## Text block
- - -
And in a word it is all very discouraging.
We have, as a nation, dedicated a lot of resources trying to get drug pricing right. When you try and count the amount of hours spent via legislative hearings (both at the state and federal level), alongside the amount of time by researchers (both academic and by the media) into studying this issue, the number gets very high, very fast. And all that is before factoring the amount of time doctors, pharmacists, nurses, and patients spend trying to find affordable medications. According to our own website’s analytics, we collectively spent nearly 4,000 hours together just last year (2021) on the topic and nearly 2,000 of you have already tuned in to our podcast. Despite all that, complexity, misunderstanding, and dysfunction persists – dysfunction that many players share responsibility in creating.
We present all of this to you today not in some full-throated defense of drug makers. Hardly. We proceed down this proverbial rabbit hole to showcase that drug pricing is far more complicated than some hope it to be, or perhaps more appropriately, far more complicated than some hope you’ll ever realize.
The truth is that we have an incredibly complex drug supply chain, a bevy of ways to quantify price, tremendous opacity, and more hidden nooks and crannies inside it than an English muffin factory. Every entity in the drug channel has a role in influencing and inflating the prices we pay for medicines, and with what we learned – and continue to learn – in our home state of Ohio, PCMA and their members know better than to spread pricing fiction.
- - -
## Available data
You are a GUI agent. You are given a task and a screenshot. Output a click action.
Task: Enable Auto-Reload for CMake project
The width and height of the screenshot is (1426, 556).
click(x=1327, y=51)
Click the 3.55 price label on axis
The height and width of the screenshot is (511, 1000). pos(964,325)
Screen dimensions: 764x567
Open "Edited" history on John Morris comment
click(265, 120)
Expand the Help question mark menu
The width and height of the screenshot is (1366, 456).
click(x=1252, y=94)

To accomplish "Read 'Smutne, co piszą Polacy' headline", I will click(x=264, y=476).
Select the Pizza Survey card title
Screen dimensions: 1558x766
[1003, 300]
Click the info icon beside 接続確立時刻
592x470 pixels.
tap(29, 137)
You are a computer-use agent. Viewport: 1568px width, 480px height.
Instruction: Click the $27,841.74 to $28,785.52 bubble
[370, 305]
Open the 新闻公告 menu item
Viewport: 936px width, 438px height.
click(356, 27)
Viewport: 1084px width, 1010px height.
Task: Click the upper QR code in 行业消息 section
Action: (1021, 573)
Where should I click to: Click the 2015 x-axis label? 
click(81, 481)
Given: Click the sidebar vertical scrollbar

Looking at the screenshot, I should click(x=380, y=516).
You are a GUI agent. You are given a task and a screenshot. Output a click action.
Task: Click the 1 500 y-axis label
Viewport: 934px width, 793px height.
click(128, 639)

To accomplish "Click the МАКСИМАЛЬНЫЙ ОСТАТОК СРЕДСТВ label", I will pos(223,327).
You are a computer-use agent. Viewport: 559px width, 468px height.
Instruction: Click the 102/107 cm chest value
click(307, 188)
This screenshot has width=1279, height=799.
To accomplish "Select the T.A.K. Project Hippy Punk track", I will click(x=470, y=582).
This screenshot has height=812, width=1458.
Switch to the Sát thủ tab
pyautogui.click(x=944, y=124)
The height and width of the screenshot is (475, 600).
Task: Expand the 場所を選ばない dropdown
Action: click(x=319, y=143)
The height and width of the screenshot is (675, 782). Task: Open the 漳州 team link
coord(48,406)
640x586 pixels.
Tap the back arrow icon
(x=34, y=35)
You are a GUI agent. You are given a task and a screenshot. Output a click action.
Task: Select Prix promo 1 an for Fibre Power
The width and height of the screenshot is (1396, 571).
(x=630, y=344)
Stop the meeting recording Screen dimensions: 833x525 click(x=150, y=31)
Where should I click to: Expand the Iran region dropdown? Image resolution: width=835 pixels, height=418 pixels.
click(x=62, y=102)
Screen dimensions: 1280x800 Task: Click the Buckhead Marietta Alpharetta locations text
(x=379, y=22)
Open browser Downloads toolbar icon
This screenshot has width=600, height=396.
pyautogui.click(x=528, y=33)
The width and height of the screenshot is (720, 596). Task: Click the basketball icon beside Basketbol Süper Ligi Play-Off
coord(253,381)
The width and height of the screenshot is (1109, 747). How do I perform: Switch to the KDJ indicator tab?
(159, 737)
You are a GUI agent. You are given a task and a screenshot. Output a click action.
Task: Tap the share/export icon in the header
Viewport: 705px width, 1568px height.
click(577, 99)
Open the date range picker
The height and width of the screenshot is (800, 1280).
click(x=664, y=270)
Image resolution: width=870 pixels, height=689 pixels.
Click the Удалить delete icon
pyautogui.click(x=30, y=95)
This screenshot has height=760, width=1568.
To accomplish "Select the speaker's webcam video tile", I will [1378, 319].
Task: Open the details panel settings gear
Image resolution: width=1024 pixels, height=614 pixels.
- - -
## Your assignment
Can you update the stretch of the drug pricing text from "And in a word" through "responsibility in creating." so that "discouraging" is replaced with "disheartening"?

## Task result
And in a word it is all very disheartening.
We have, as a nation, dedicated a lot of resources trying to get drug pricing right. When you try and count the amount of hours spent via legislative hearings (both at the state and federal level), alongside the amount of time by researchers (both academic and by the media) into studying this issue, the number gets very high, very fast. And all that is before factoring the amount of time doctors, pharmacists, nurses, and patients spend trying to find affordable medications. According to our own website’s analytics, we collectively spent nearly 4,000 hours together just last year (2021) on the topic and nearly 2,000 of you have already tuned in to our podcast. Despite all that, complexity, misunderstanding, and dysfunction persists – dysfunction that many players share responsibility in creating.